À quand le développement pour l’Afrique ? Samuel Eto’o envoie un message fort à Félix Tshisekedi !

Le candidat à la présidence de la Fecafoot Samuel Eto’o Fils a été reçu cette semaine par le président de la République Démocratique du Congo, Felix Tsisekedi, par ailleurs, Président de l'Union Africaine. Les sujets abordés par les deux personnalités n’ont pas été évoqués dans la presse mais sur son compte Twitter, Samuel Eto’o a laissé filtrer quelques informations.

 

«Le continent africain ne s'imposera au milieu de tous les autres continents, que si ses leaders considèrent que chaque aspect de sa dynamique sociale est utile pour son développement global », a publié Samuel Eto’o.

Avant cette audience avec le président congolais, Eto’o a séjourné au Madagascar où il a participé aux côtés du président malgache à l’inauguration du stade Barea Mahamasina d’Antananarivo.

Pour une Afrique fière et responsable

Samuel Eto’o ne l’a jamais caché. Il est contre toute politique de victimisation et invite régulièrement les Africains à se surpasser pour donner le meilleur d’eux même. Dans le domaine sportif qu’il connait bien, le Camerounais ne souhaite plus que les Africains participent aux compétitions internationales justes pour la forme. Il est convaincu que son continent dispose des ressources nécessaires pour remporter une coupe du monde.

« Il est temps pour les Africains de s'assumer. Il faut anticiper cette Coupe du Monde avec l'ambition de jouer la finale. Si nous y arrivons, cela participera à améliorer la visibilité de l'Afrique. Pour réussir, il faut donner aux joueurs africains les moyens d'y arriver avec une assistance technique et une préparation excellente (...) Aujourd'hui, l'Afrique n'a plus vraiment de grandes nations du football.

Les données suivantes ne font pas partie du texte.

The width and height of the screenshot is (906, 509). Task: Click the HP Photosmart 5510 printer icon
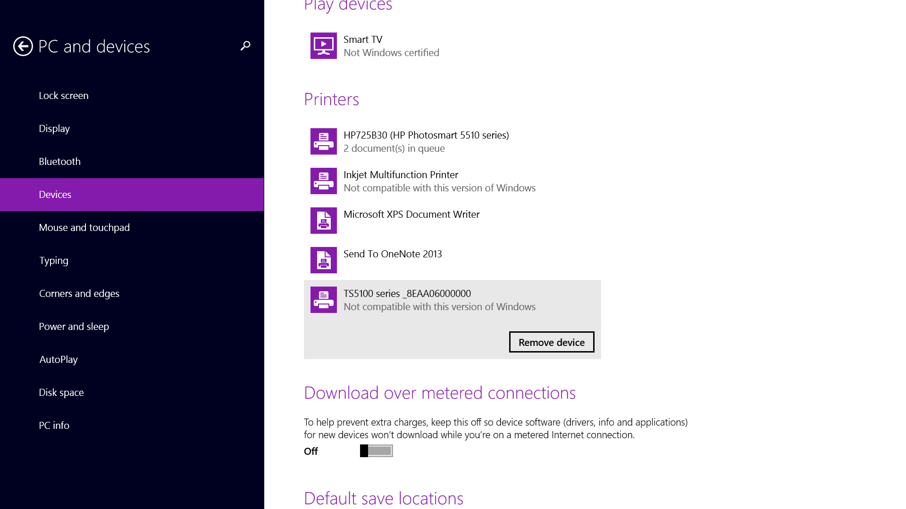324,141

Il reste encore le Cameroun, le Nigéria, l'Algérie, la Côte d'Ivoire, le Sénégal, qui sont en haut de l'affiche et plusieurs équipes progressent vite, mais globalement, il n'y a plus de grandes nations du football tout comme il n'y a pas non plus de petites nations du foot. Chacun a sa chance », a-t-il confié aux confrères de de la Tribune.fr.